Source: Sentiment Trader

This doesn't spell doom for the markets, but it usually means this upward thrust is mature, and better entry points might come in the near future. Combined with the now-familiar pattern of strong December/weak January the past few years, maybe this all points to Dow 20K being more a culmination move than the start of a new leg higher.

Retail investor lift?

Much talk of the Dow 20K headlines possibly luring the heretofore hesitant retail investor into stocks. I do think there's a chance that we could see a phase of public excitement toward equities and the economy at a time when bonds look dangerous and "good news equals good news." But this shouldn't be mistaken as the very start of something important, in my view.

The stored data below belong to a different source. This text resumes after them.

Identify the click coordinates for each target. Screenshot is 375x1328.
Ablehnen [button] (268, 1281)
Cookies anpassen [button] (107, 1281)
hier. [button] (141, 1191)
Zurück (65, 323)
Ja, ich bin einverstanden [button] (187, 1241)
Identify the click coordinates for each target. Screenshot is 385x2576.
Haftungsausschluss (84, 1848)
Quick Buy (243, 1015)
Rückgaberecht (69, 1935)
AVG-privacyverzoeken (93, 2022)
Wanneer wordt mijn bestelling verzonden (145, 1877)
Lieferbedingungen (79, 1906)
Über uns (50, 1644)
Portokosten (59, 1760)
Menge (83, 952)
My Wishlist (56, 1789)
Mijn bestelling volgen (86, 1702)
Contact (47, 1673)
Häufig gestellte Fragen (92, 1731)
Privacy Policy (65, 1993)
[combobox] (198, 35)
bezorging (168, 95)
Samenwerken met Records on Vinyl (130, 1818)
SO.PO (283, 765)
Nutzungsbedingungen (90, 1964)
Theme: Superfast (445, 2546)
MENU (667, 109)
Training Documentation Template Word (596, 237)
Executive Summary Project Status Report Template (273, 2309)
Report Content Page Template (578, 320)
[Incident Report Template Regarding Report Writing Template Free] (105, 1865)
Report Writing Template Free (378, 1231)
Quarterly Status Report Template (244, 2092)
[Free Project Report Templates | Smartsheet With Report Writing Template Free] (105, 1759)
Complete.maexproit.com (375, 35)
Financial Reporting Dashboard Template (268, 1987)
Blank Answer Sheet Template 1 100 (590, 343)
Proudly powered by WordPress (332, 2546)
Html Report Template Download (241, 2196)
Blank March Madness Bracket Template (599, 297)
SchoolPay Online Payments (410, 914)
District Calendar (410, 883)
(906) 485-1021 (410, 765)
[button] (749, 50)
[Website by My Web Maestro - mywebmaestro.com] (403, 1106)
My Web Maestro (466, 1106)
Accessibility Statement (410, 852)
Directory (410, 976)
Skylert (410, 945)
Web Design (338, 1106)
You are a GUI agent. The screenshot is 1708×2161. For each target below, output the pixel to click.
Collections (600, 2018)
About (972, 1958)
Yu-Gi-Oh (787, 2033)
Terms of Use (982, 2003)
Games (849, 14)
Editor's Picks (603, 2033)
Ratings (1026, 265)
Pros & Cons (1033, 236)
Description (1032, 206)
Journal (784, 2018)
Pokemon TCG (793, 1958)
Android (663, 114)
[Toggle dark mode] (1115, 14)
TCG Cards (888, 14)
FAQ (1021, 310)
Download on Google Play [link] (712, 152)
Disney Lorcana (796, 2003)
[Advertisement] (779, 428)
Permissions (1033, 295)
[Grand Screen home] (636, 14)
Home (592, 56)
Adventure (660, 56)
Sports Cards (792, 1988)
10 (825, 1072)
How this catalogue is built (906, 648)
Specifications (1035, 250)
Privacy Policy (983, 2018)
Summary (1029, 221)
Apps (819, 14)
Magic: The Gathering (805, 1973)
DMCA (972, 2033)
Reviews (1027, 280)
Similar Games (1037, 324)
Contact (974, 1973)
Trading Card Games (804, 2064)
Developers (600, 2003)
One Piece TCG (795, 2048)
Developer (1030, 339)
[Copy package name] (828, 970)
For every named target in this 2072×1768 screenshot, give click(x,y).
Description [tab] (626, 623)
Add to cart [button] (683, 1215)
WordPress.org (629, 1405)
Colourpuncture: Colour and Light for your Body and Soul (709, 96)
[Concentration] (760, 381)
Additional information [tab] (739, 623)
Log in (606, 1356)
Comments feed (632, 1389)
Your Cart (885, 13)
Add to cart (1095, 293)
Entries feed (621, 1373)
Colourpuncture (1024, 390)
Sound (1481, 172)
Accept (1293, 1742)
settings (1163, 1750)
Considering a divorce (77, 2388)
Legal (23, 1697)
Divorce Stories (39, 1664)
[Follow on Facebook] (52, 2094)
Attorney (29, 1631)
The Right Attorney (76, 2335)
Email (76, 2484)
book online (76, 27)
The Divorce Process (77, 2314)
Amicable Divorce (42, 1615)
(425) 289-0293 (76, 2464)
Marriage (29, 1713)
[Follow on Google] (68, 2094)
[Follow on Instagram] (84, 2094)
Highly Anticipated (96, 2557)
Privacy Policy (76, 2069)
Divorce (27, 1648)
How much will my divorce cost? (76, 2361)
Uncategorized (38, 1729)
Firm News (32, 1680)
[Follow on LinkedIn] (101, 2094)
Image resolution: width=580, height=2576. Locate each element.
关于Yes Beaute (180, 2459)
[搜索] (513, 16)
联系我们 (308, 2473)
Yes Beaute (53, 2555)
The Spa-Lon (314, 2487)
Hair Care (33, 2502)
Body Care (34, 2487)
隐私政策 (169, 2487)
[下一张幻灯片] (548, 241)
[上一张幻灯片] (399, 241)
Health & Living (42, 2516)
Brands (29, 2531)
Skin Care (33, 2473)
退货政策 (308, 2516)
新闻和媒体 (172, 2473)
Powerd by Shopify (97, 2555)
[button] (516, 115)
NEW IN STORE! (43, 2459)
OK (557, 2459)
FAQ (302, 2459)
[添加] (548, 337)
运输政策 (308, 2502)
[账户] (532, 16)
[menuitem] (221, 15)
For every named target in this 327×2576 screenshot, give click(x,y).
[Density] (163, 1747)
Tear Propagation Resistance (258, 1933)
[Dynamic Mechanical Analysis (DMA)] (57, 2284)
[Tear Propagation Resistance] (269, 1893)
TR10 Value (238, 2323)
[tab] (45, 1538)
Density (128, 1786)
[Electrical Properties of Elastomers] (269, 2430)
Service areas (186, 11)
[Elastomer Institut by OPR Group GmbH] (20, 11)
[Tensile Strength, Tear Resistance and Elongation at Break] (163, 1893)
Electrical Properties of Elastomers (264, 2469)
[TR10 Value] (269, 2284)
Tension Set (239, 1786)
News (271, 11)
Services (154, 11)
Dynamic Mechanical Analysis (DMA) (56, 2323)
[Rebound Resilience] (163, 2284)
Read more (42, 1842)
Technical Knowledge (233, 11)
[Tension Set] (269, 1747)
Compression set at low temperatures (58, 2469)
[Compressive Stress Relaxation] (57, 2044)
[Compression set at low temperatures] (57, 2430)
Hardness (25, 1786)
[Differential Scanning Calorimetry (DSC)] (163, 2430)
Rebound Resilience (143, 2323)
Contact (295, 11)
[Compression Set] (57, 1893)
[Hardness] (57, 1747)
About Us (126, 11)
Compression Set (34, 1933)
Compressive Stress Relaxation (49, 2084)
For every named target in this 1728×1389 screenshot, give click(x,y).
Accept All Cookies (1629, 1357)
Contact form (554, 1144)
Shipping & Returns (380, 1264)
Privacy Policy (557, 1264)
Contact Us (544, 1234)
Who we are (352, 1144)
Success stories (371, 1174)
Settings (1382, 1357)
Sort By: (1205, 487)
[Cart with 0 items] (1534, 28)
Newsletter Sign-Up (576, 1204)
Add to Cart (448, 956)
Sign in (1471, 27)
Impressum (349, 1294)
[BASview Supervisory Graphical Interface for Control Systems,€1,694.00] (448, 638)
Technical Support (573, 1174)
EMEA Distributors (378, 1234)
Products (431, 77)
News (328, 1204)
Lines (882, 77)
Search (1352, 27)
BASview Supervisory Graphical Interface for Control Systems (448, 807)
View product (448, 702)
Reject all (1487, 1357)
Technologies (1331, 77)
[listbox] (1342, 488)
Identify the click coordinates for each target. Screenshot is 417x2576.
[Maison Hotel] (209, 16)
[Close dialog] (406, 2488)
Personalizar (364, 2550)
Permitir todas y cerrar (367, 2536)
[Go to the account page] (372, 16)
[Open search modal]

Stocks are up 235 percent in nearly eight years, valuations are full if not rich, the credit cycle is sturdy but not young. What's certainly happened is the post-election rally has given cover for many long-bearish investors and commentators to flip bullish on the notion that "everything has changed." The risk is that this is more narrative than reality, and that not terribly much has changed for sure. Investors might be better off if this rally is less purely about Trump and somewhat more about an upturn in global growth and a coming revival in corporate earnings – with potential deregulation and fiscal stimulus as bonus.

Reading the tape

Macy's, BlackRock, Wells Fargo and Caterpillar each up more than 1.5 percent today certainly send a reassuring message about the economic direction, if the market's view on such things can be trusted. Financials certainly are the "must own" items this season, though here again it's a bit puzzling that they're being cast as a victimized, neglected group when the bank stocks have outperformed the S&P 500 for the past 1, 2 and 5 years and since the March 2009 market low.

VIX under 12

Credit markets remain a bulwark against significant weakness, the world wants U.S. corporate debt even as the dollar grows quite expensive to hedge into year end. This is not flashing any warnings at all. The VIX under 12 is not itself a danger sign, purely reflective of calm December pace and likelihood of slow markets. Yes, it also reflects lack of hedging demand, but until VIX bottoms and turns higher the market can keep grinding higher if it chooses. Waiting to see if we get a wave of strategists upgrading 2017 index targets, so far the consensus is only mildly bullish.